Página

Escasa gratuidad. La caridad imperfecta no es un amor radiante y seguro, como movido por Dios. Todavía se mueve por motivos menos santos, y por eso tiene no pocos defectos. Decae cuando falta el agradecimiento o cuando la respuesta ajena no es la esperada. Pasa factura por los servicios prestados, incurre en adulaciones vanas o en tolerancias permisivas, «busca agradar a los hombres» (Gál 1,10), sufre variaciones y pasa con facilidad del entusiasmo y la dedicación al desengaño y distanciamiento.

Escasa universalidad. Al no ser del todo gratuita, la caridad imperfecta incurre frecuentemente en acepción de personas o de grupos sociales (Sant 2,1-12). Este se junta con aquél, no con los otros. Aquél con este grupo, pero de los demás no quiere saber nada, no se encuentra cómodo con ellos. Uno ama a los ricos, que son más agradables, y cuyo trato puede traer ventajas. Otro ama a los pobres, entre los que fácilmente se siente superior y venerado -hasta que se canse de ellos o se sienta defraudado-.

Inversiones del orden de la caridad. El ejercicio de la caridad imperfecta trastorna con frecuencia, más o menos gravemente, el orden de la caridad querido por Dios. No pocas veces la caridad deficiente es generosa y alegre con los extraños, pero dura y fría con los familiares y próximos; es solícita del prójimo, pero se olvida de Dios; o intenta amar locamente a Dios, pero descuida el amor concreto a los hermanos; sacrifica el bien espiritual propio al presunto y engañoso bien del prójimo; comete, en fin, muchos errores, algunos de los cuales pueden tener consecuencias graves.

La imperfecta caridad hacia los familiares cae frecuentemente en dos deficiencias contrarias. Por una lado, las mayores brusquedades, indelicadezas y faltas de caridad se suelen cometer contra ellos, olvidando que si Dios nos los ha puesto especialmente próximos es para que los amemos con especial delicadeza. Por otra lado, la caridad imperfecta fácilmente circunscribe su ejercicio a los más próximos y familiares, lo que sin duda no es conveniente. Recordemos el consejo de Jesús: «Cuando hagas una comida o una cena, no llames a tus amigos, ni a tus hermanos, ni a los parientes, ni a los vecinos ricos, no sea que ellos a su vez te inviten y tengas ya tu recompensa. Cuando hagas una comida, llama a los pobres, a los tullidos, a los cojos y a los ciegos, y tendrás la dicha de que no puedan pagarte, porque recibirás la recompensa en la resurrección de los justos» (Lc 14,12-14).

Tarea a realizar
Transcriba del texto anterior sobre la caridad imperfecta el fragmento que va desde "Inversiones del orden" hasta "tener consecuencias graves.", sin alterar ni una sola palabra.

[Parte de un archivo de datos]
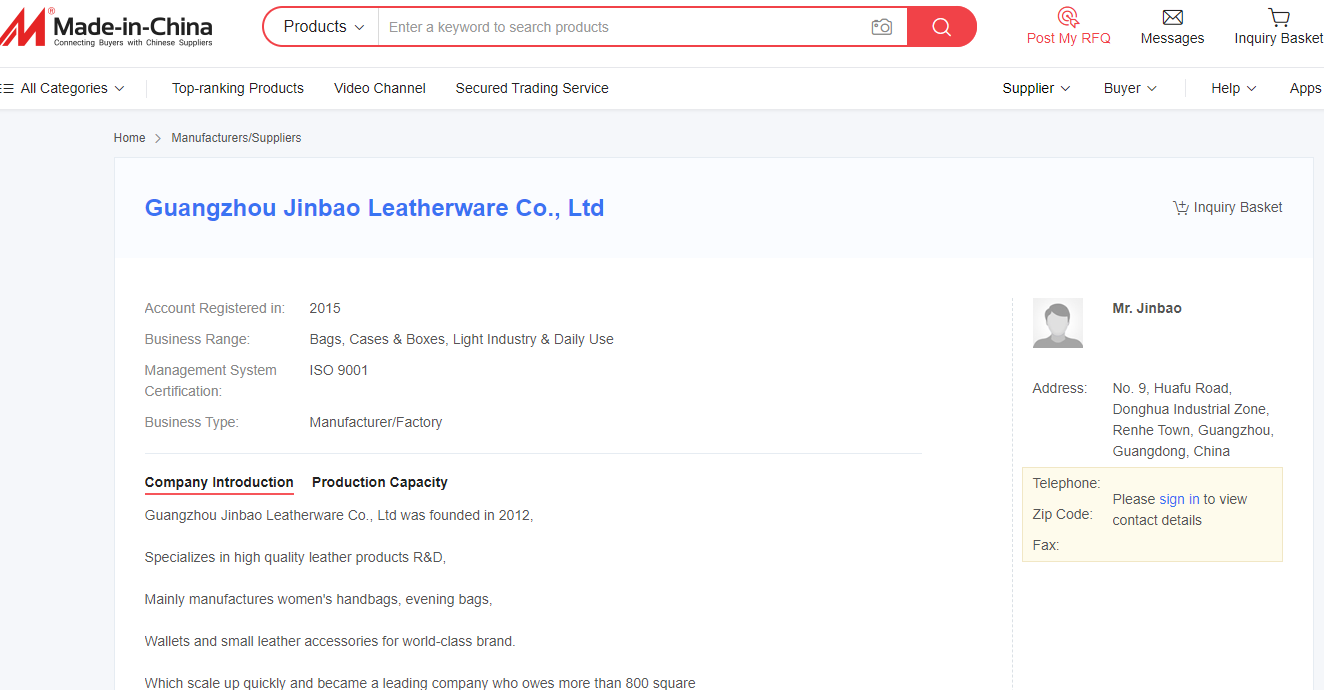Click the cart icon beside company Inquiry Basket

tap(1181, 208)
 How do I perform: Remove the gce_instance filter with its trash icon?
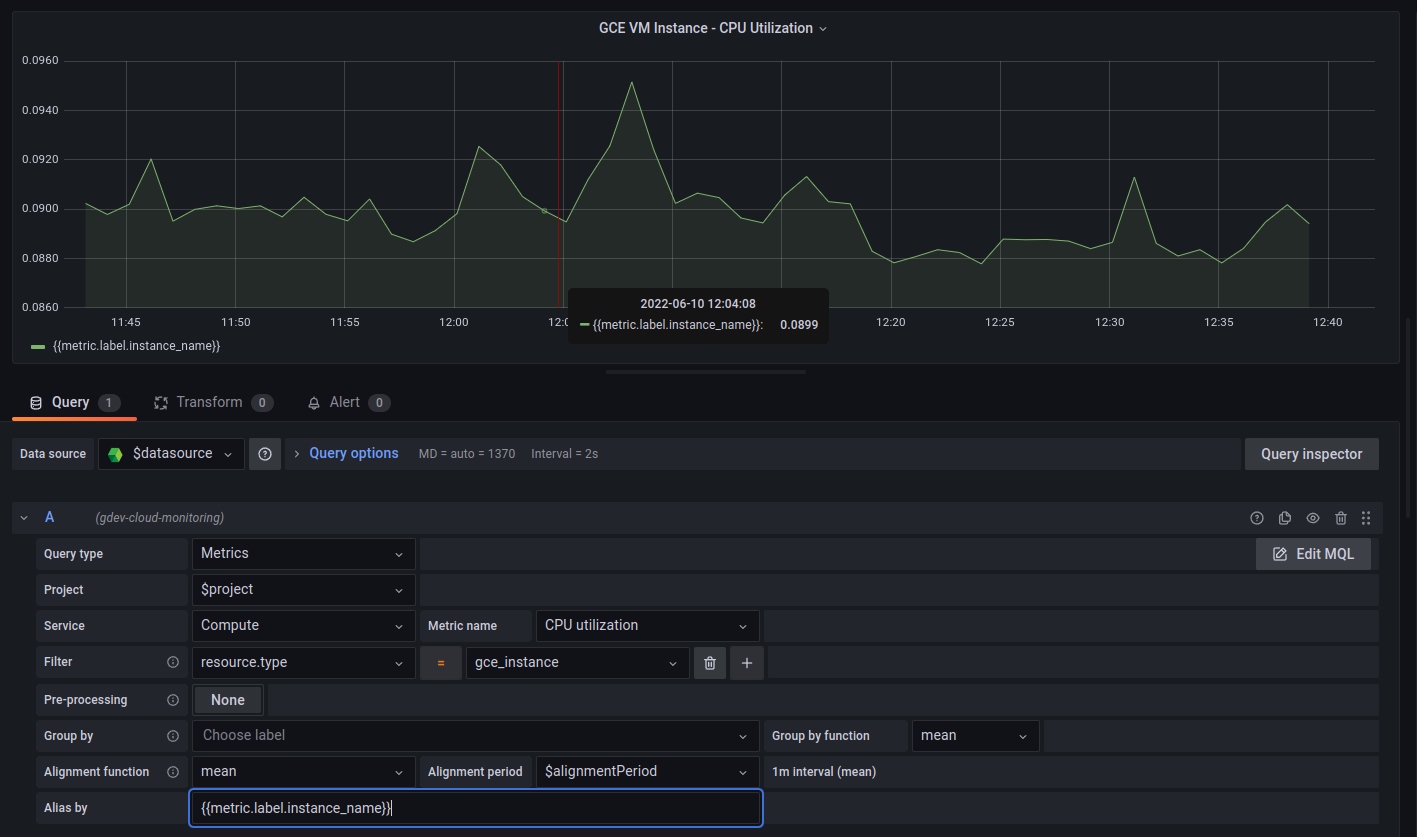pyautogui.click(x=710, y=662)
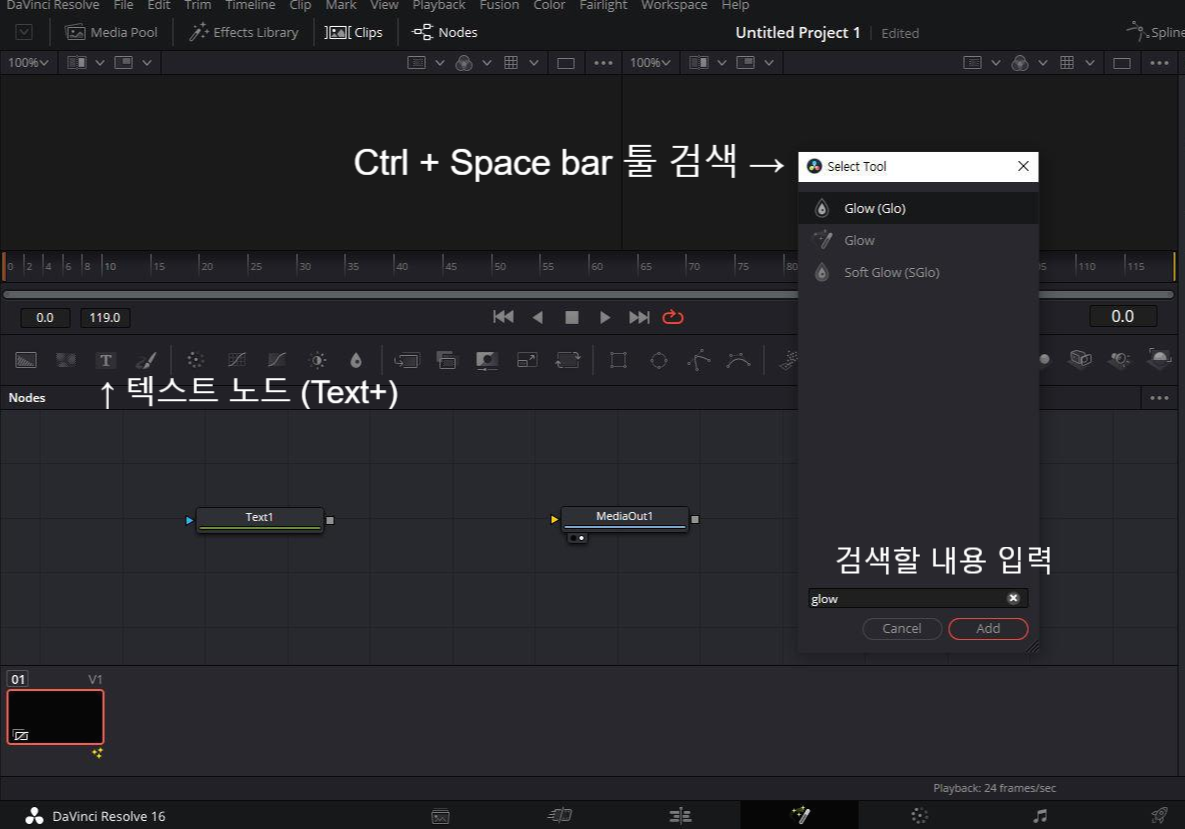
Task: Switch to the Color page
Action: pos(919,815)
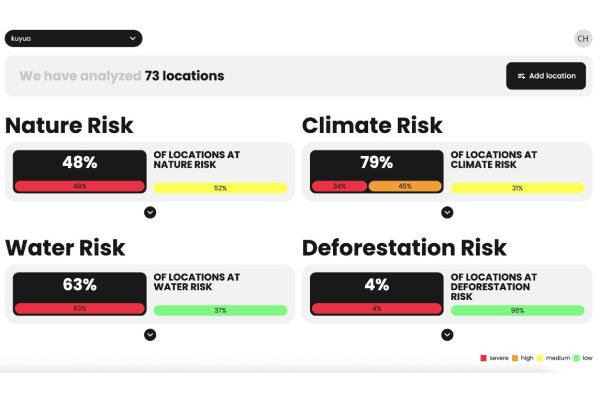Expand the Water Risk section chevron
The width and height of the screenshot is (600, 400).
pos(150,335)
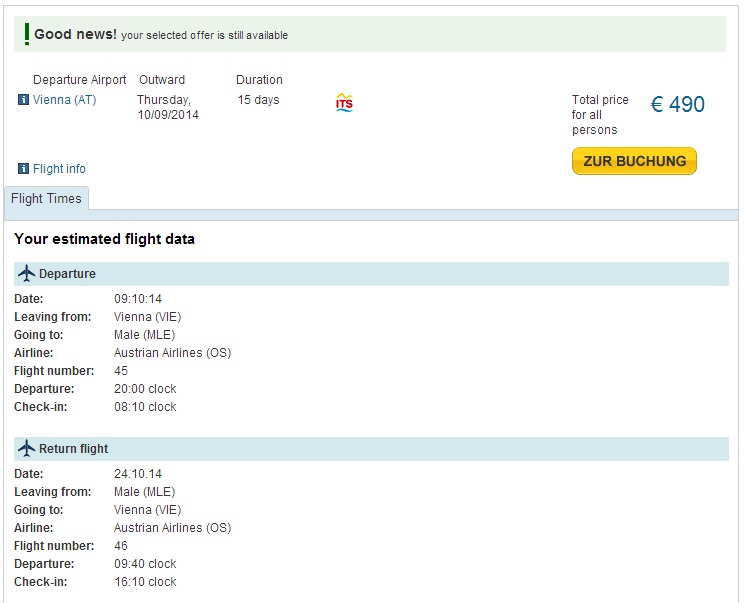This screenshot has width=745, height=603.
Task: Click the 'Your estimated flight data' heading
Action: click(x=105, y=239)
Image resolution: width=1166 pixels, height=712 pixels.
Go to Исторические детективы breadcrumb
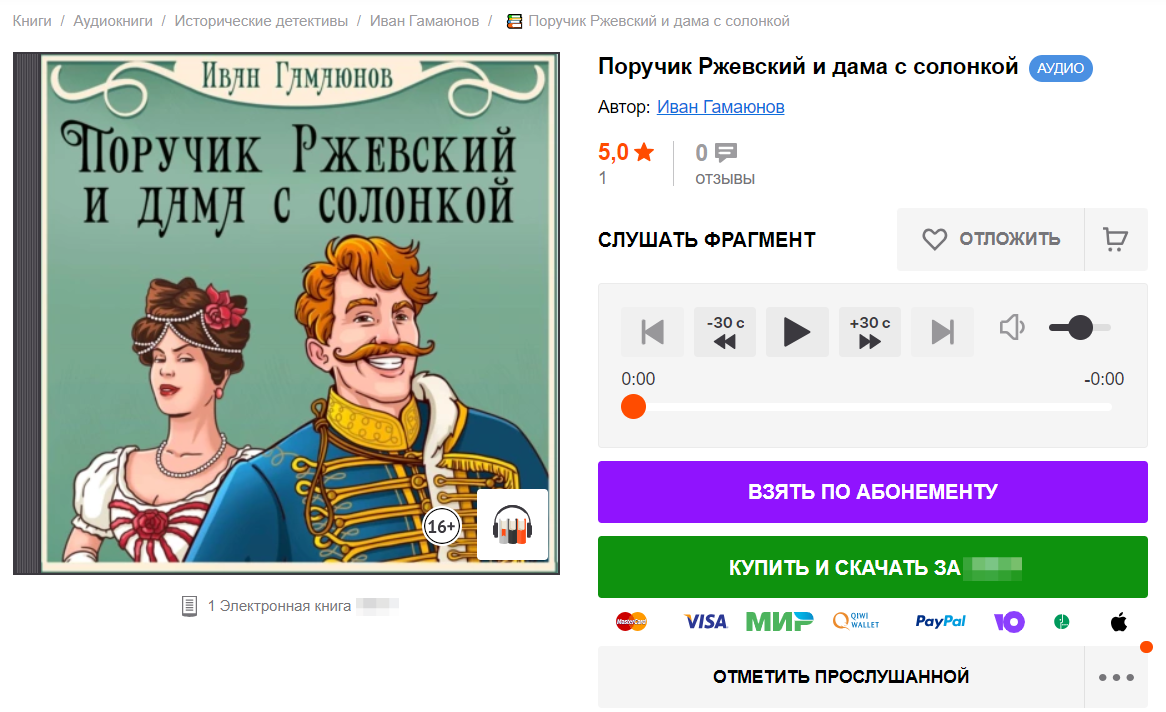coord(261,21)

Resultado
Inversiones del orden de la caridad. El ejercicio de la caridad imperfecta trastorna con frecuencia, más o menos gravemente, el orden de la caridad querido por Dios. No pocas veces la caridad deficiente es generosa y alegre con los extraños, pero dura y fría con los familiares y próximos; es solícita del prójimo, pero se olvida de Dios; o intenta amar locamente a Dios, pero descuida el amor concreto a los hermanos; sacrifica el bien espiritual propio al presunto y engañoso bien del prójimo; comete, en fin, muchos errores, algunos de los cuales pueden tener consecuencias graves.